WYBRANY FRAGMENT:

####################

Długo musieliśmy czekać na powrót przesympatycznego jamraja, który pomógł kiedyś Sony w rozsławieniu ich pierwszej konsoli do gier. Rzadko się zdarza, żeby jakaś postać stająca w szranki z Mario potrafiła wyjść z takiej konfrontacji z obronną ręką. Mu się to kiedyś udało.

Japończycy mieli mnóstwo okazji, żeby poznać go z młodszym pokoleniem graczy, ale nic z tego nie wychodziło i zacząłem już powątpiewać w to, czy jeszcze kiedykolwiek go zobaczymy? Gdyby nie Activision, to pewnie dalej bym o tym jedynie marzył. Na całe szczęście już nie muszę.

Czuję się tak, jakbym użył jakiejś maszyny czasu, bo te wszystkie kłótnie o to, która wyścigówka z kartami jest lepsza znowu wróciły i jedni gracze próbują przekonać drugich do wyższości Mario Kart 8 nad CTR lub na odwrót. Wolę zdecydowanie bardziej takie dyskusje niż te na temat tego czy Call  of Duty jest lepsze od Battlefielda itp.

####################

DANE:
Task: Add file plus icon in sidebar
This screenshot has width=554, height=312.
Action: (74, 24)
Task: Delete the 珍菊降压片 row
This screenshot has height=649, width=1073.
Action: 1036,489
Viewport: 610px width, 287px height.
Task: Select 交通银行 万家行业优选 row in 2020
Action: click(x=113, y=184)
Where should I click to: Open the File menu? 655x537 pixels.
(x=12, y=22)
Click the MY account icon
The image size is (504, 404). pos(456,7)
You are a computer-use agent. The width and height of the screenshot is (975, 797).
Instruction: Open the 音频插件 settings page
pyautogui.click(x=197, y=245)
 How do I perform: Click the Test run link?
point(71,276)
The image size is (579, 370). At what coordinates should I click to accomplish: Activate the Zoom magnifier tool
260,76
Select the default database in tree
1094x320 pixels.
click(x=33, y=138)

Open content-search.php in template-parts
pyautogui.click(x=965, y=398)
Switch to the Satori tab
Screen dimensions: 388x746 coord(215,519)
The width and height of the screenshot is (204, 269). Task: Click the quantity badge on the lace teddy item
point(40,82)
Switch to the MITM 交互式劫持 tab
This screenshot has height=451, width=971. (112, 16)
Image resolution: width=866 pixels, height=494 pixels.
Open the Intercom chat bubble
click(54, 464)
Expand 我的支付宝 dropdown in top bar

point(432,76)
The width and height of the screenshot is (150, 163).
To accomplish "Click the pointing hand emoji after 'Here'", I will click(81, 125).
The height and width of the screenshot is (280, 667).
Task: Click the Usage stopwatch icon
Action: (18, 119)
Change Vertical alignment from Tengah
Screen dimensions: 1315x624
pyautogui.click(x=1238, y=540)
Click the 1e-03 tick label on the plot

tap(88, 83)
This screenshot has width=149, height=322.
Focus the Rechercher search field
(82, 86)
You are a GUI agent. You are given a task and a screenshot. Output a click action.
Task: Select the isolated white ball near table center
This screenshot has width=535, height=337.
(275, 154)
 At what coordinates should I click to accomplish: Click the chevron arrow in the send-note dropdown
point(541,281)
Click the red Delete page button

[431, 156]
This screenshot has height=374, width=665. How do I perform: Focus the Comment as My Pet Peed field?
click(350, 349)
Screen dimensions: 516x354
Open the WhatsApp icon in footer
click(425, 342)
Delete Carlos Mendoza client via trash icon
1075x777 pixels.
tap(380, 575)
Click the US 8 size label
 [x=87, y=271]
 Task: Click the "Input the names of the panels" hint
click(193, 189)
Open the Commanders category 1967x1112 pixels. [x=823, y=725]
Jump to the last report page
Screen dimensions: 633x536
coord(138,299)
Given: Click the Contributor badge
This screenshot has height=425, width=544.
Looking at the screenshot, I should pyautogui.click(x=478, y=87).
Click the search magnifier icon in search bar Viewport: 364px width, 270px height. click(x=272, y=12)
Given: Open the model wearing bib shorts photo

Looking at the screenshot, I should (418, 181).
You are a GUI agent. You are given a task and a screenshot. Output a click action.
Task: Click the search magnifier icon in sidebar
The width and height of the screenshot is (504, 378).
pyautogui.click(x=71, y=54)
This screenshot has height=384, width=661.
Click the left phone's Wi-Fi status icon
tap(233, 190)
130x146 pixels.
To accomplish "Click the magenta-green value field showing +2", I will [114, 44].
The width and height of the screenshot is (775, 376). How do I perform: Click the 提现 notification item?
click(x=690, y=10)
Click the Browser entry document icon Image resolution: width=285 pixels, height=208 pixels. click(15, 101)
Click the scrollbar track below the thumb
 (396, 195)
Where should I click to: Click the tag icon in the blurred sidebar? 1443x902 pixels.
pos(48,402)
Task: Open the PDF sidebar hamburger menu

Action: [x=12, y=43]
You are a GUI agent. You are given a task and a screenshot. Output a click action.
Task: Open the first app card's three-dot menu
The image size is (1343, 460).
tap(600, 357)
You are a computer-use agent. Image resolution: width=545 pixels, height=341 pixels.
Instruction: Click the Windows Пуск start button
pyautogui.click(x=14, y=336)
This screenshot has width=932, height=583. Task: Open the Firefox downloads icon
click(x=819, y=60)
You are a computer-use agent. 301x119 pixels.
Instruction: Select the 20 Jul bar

####################

WYMAGANIA ĆWICZENIA:
1) Streść w dwóch zdaniach tekst o powrocie jamraja.
2) Kontynuuj tekst o powrocie jamraja, zaczynając po jego ostatnim zdaniu.
Materiał jest odrębny od tekstu o powrocie jamraja.

ODPOWIEDZI NA POLECENIA:
1) Autor cieszy się z powrotu sympatycznego jamraja, który pomógł Sony rozsławić pierwszą konsolę i z powodzeniem rywalizował z Mario, a którego Japończycy nie zdołali przedstawić młodszym graczom, przez co autor zaczął wątpić, czy go jeszcze zobaczy, lecz dzięki Activision nie musi już o tym marzyć. Wróciły też spory graczy o to, czy lepszy jest Mario Kart 8, czy CTR, a autor zdecydowanie woli je od dyskusji o tym, czy Call of Duty jest lepsze od Battlefielda.

2)
Mario Kart jest od zawsze serią kierowaną do rywalizacji z innymi graczami. Nawet na WiiU ta produkcja robiła na mnie wrażenie swoim kodem sieciowym, który bezproblemowo radził sobie z obsłużeniem dwunastu graczy jednocześnie i w tym aspekcie jest to dla mnie jedna z najlepiej wykonanych produkcji mutiplayerowych obecnej dekady.

CTR był inny. Chociaż wielu graczy uważało go za zwykłego klona Mario Kart 64, poza podobnym kreskówkowym settingiem, różniło je praktycznie wszystko, gdyż był to tytuł kierowany przede wszystkim do pojedynczego gracza, z singlem, który miał o wiele więcej wspólnego z platformówkami z Cashem w roli głównej niż z tytułem konkurencji, która zawsze pomijała kampanię dla pojedynczego gracza w swoich sztandarowych wyścigach.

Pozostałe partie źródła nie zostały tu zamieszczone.